Чтение онлайн

ЖАНРЫ

Собрание сочинений в десяти томах. Том третий. Из моей жизни: Поэзия и правда
Шрифт:

Военные песни, впервые пропетые Глеймом, потому и стоят так высоко в немецкой поэзии и так безотказно действуют на нас, что они возникли из сражений и во время сражений, и еще потому, что их форма словно отлита участником битвы в минуты величайшего Соевого напряжения.

Рамлер по-другому, но в высшей степени достойно воспевает подвиги своего короля. Все его песни содержательны, в них нас волнуют большие, возвышающие душу темы, которые и сообщают его творениям непреходящую ценность.

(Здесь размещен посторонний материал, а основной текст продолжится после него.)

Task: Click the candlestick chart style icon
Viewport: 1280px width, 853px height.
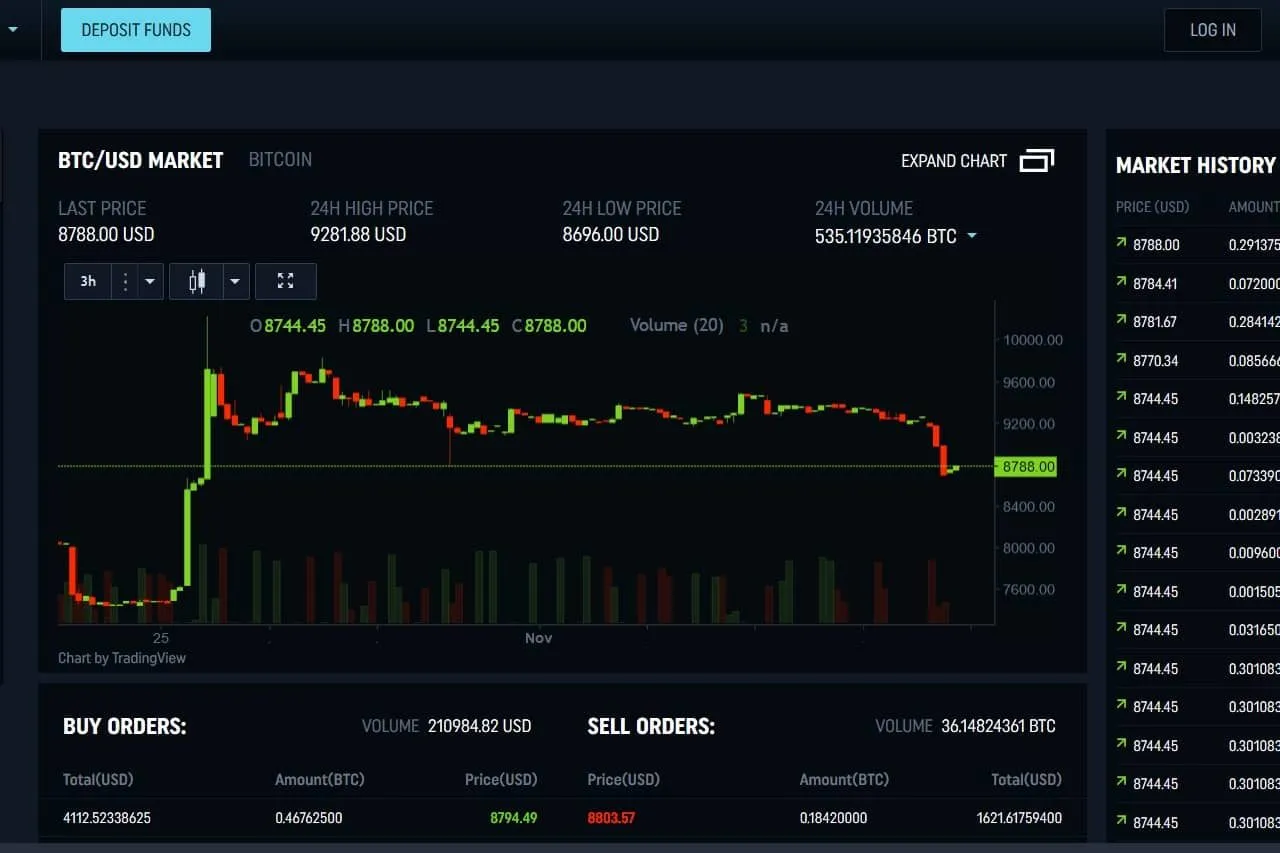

Внутреннее содержание обрабатываемого предмета — начало и конец искусства. Никто, конечно, не собирается отрицать, что гений, художественный талант, получивший правильное развитие, своей обработкой может из всего сделать все и покорить себе даже непокорнейший материал. Но если всмотреться поглубже, то это будет скорее фокус, чем художественное произведение, ибо последнее должно строиться на достойном сюжете, который благодаря умелой, старательной и усердной обработке может разве что заблистать еще большим великолепием.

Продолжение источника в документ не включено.